# [WHAT IS EXPECTED]
For every record below, write out an exact copy.

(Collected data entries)
* * * * * * * * *
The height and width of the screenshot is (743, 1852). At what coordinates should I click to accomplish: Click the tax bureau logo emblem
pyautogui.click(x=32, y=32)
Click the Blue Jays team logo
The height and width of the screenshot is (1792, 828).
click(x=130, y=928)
* * * * * * * * *
# [REPLY TO THE EXERCISE]
The height and width of the screenshot is (743, 1852). At what coordinates should I click to accomplish: Click the tax bureau logo emblem
pyautogui.click(x=32, y=32)
Click the Blue Jays team logo
The height and width of the screenshot is (1792, 828).
click(x=130, y=928)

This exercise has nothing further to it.